--- TEXTE À LIRE ---

Cette histoire est tout sauf les bases d’un nouveau scénario pour la série “The young pope”, ou d’une fiction post-moderne absurde rêvant d’un tournant “pro-diversité” dans l’Église. C’est celle des premiers temps de la Rome chrétienne. Romanus natus sed natione afer, c’est-à-dire “né à Rome mais de nationalité africaine”, peut-on lire dans la plus ancienne source existante sur les premiers papes, le Liber Pontificalis. Car l’Église a connu plusieurs papes africains, et pas des moindres. Comme le rapporte le journaliste italien Lucio Brunelli dans l’Osservatore Romano du 24 janvier 2020, on a un peu oublié ces pontifes africains. Il y en a eu trois en tout : Victor Ier (fin du IIe siècle), contemporain de saint Irénée de Lyon et de son compatriote saint Augustin d’Hippone ; saint Miltiade, né en Afrique du Nord, qui a siégé sur le trône de Pierre entre 311 et 314 ; et enfin, saint Gélase Ier (492-496).

---

-- CONSIGNE --
D'après le texte sur les papes africains, entre quelles années saint Miltiade a-t-il siégé sur le trône de Pierre ? Vous n'aurez pas besoin des articles qui suivent.

--- DONNÉES FOURNIES ---

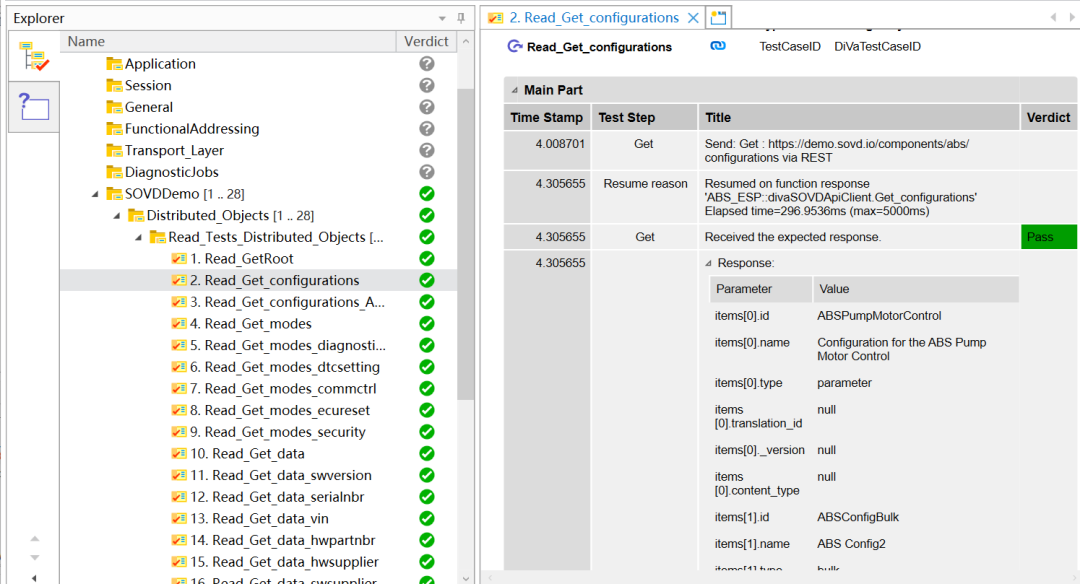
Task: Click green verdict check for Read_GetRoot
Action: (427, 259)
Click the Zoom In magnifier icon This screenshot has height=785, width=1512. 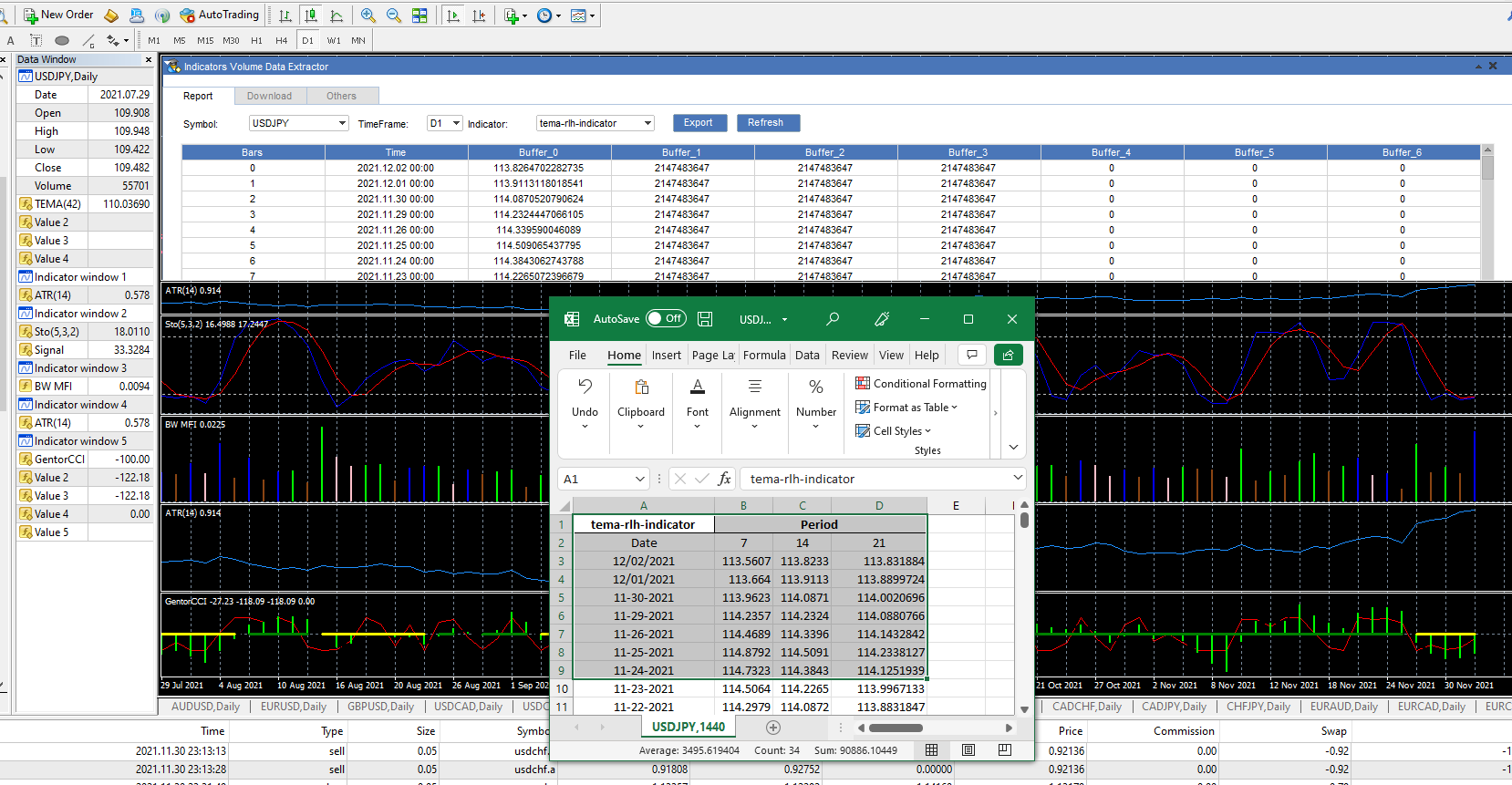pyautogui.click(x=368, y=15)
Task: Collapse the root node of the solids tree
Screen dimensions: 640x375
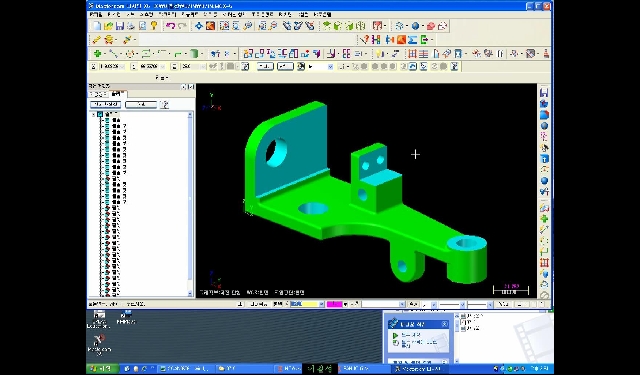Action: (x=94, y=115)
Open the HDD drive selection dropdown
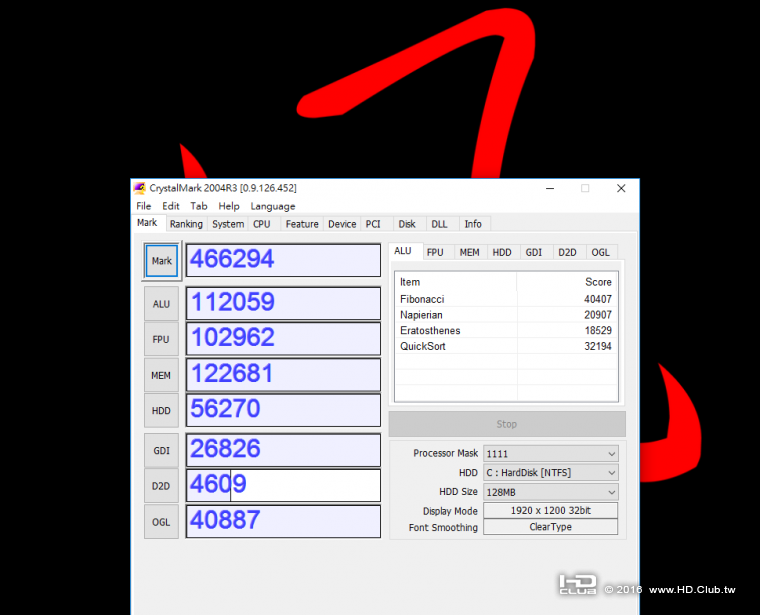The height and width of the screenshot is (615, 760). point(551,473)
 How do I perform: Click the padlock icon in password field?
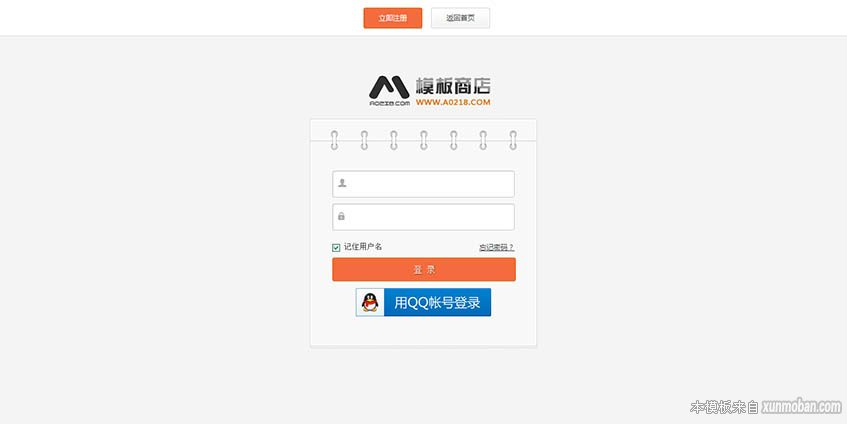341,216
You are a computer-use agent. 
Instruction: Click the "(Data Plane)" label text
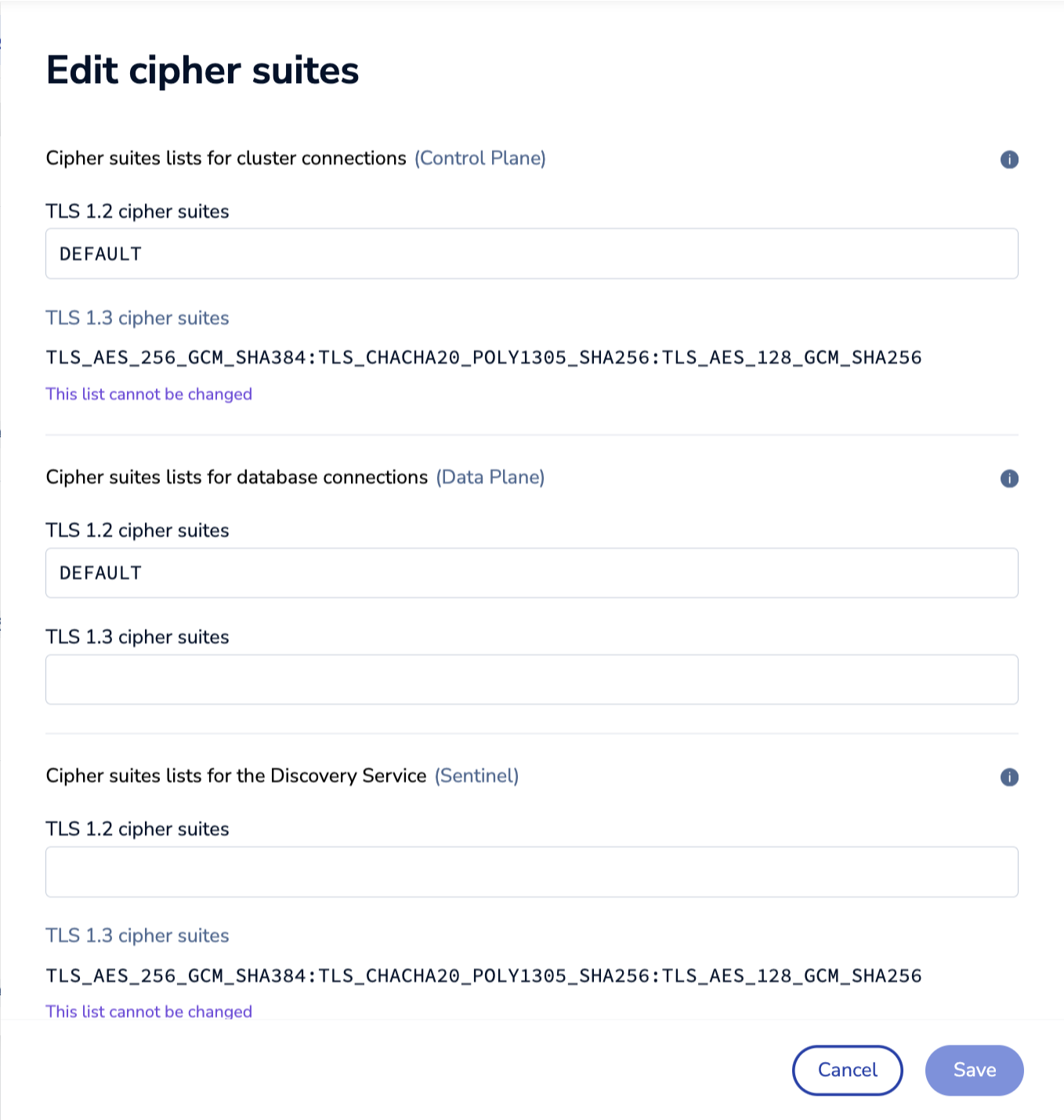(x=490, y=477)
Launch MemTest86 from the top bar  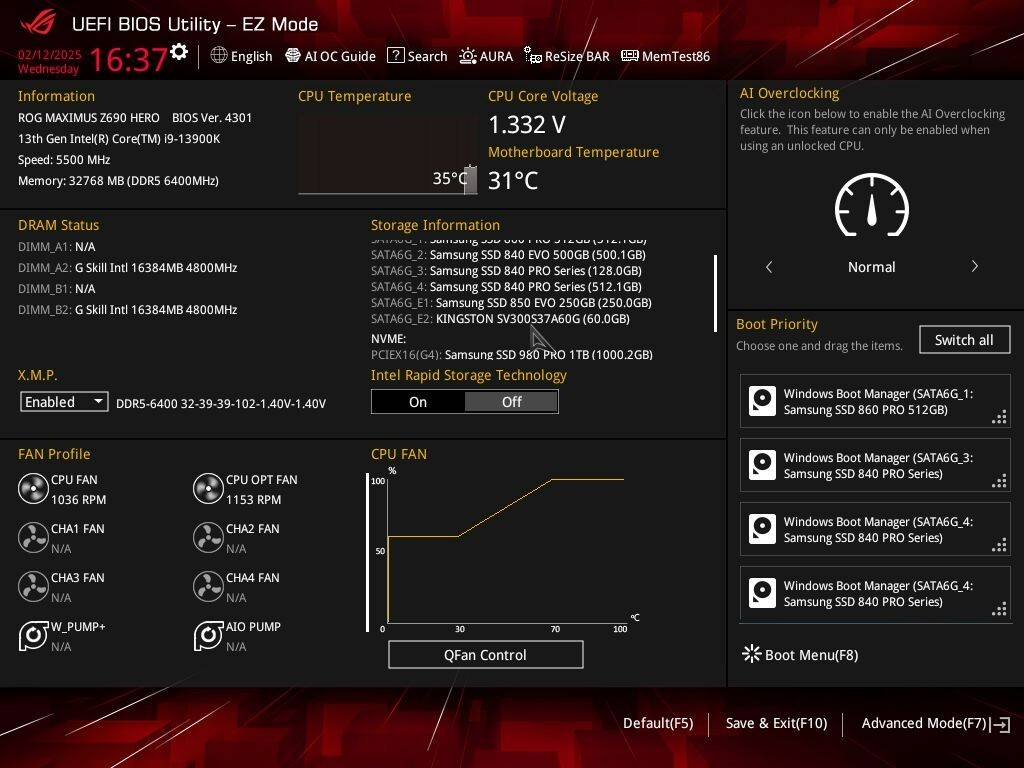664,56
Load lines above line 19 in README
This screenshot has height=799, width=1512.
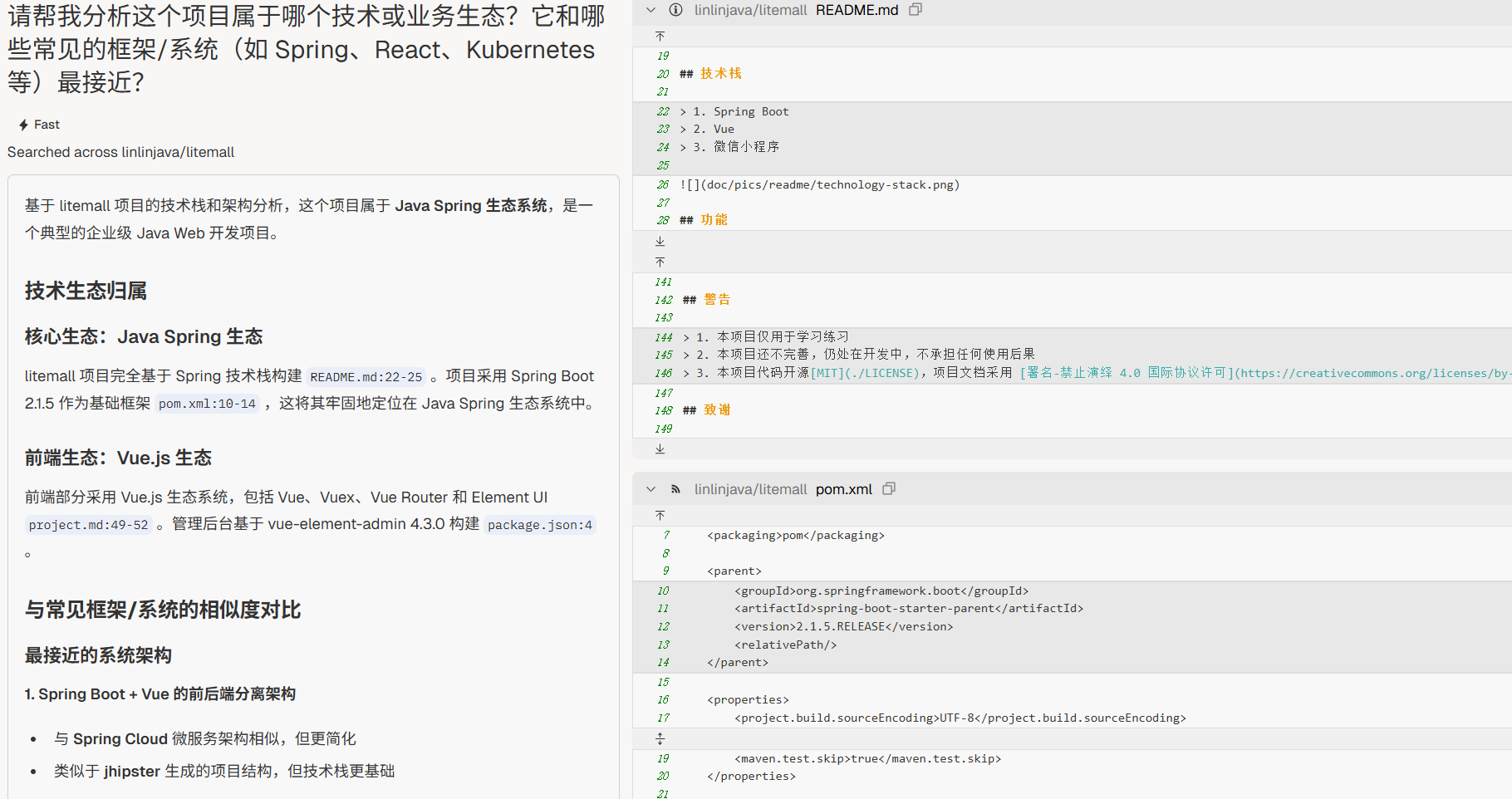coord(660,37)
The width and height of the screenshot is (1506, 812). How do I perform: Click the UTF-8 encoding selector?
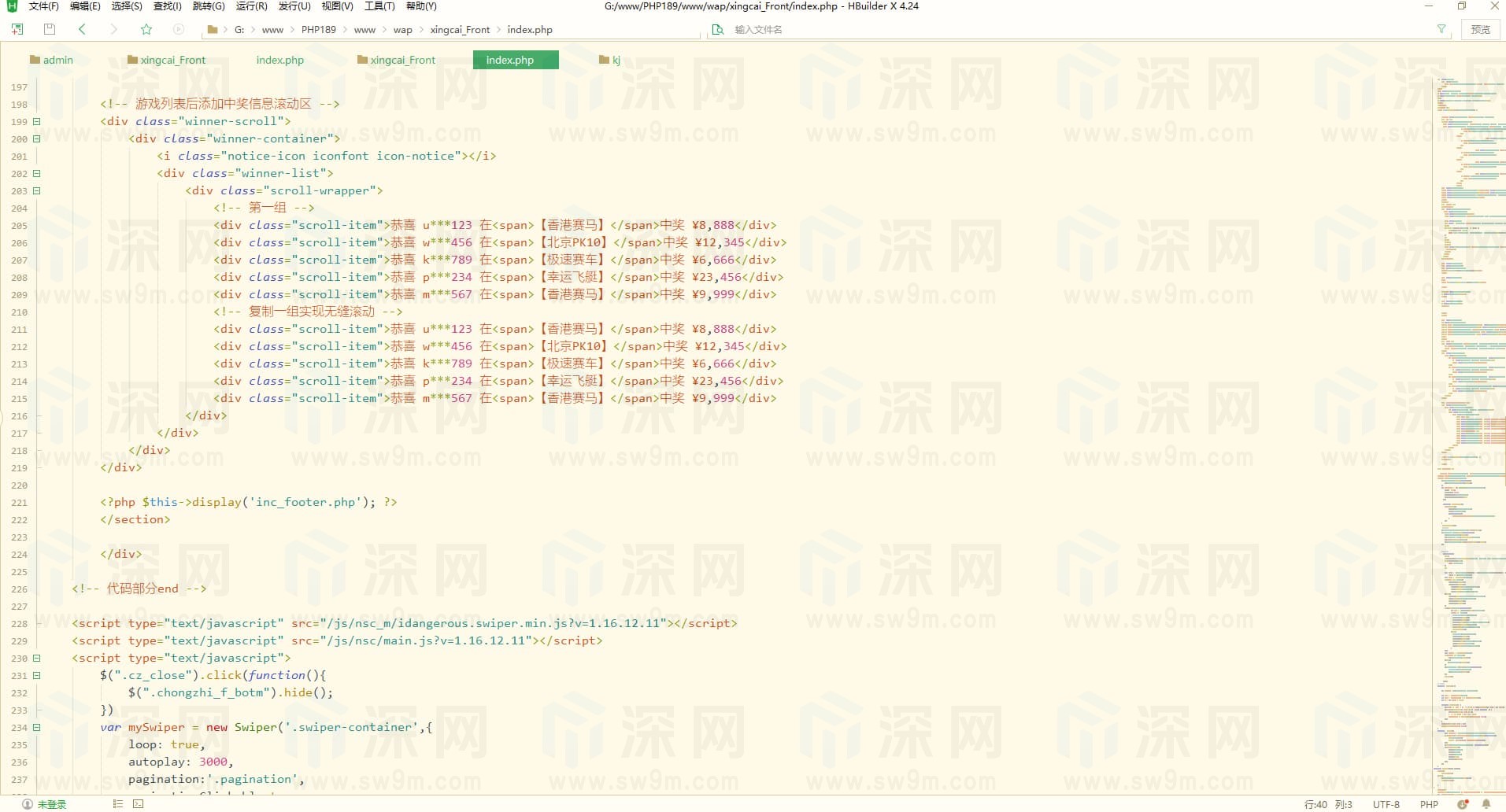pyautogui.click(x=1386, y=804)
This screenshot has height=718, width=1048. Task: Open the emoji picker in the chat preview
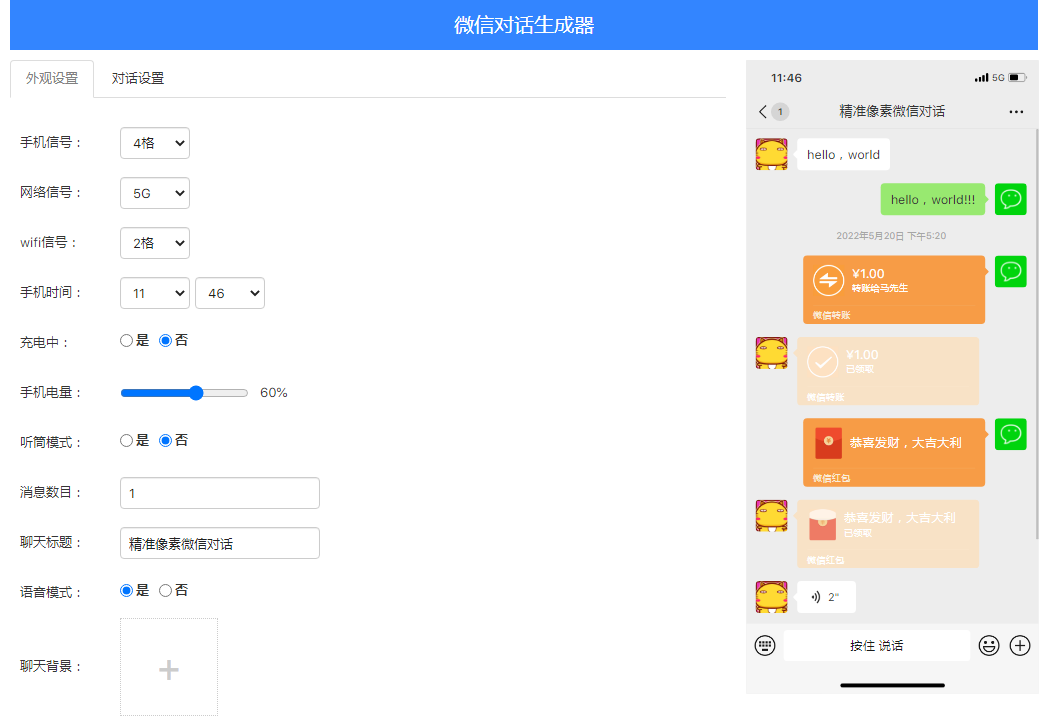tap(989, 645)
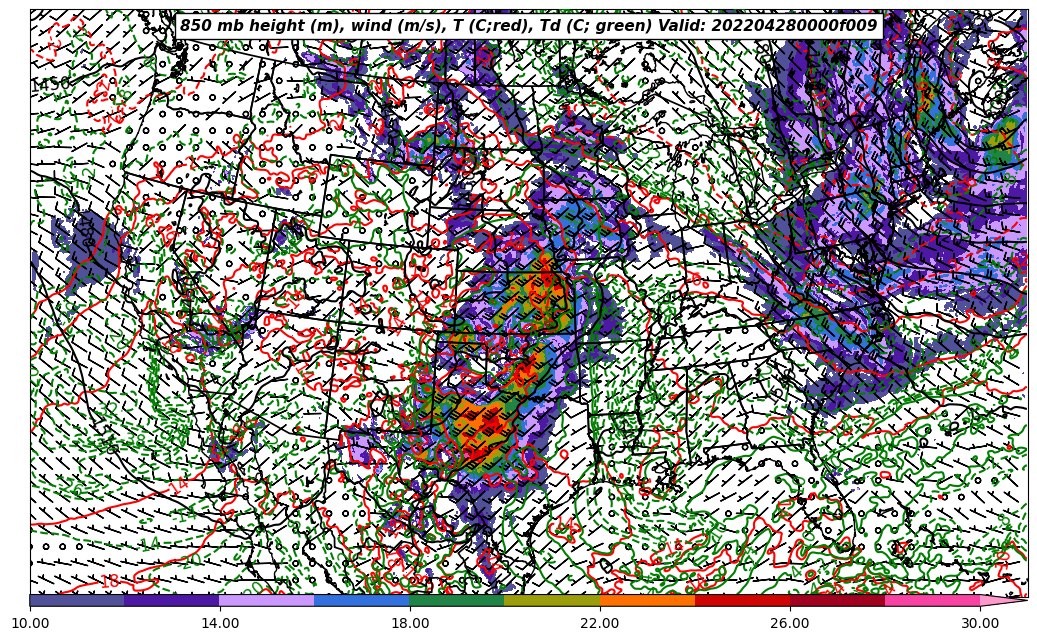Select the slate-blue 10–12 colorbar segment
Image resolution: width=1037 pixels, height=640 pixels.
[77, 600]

---

-- RÉPONSE --
Entre 311 et 314.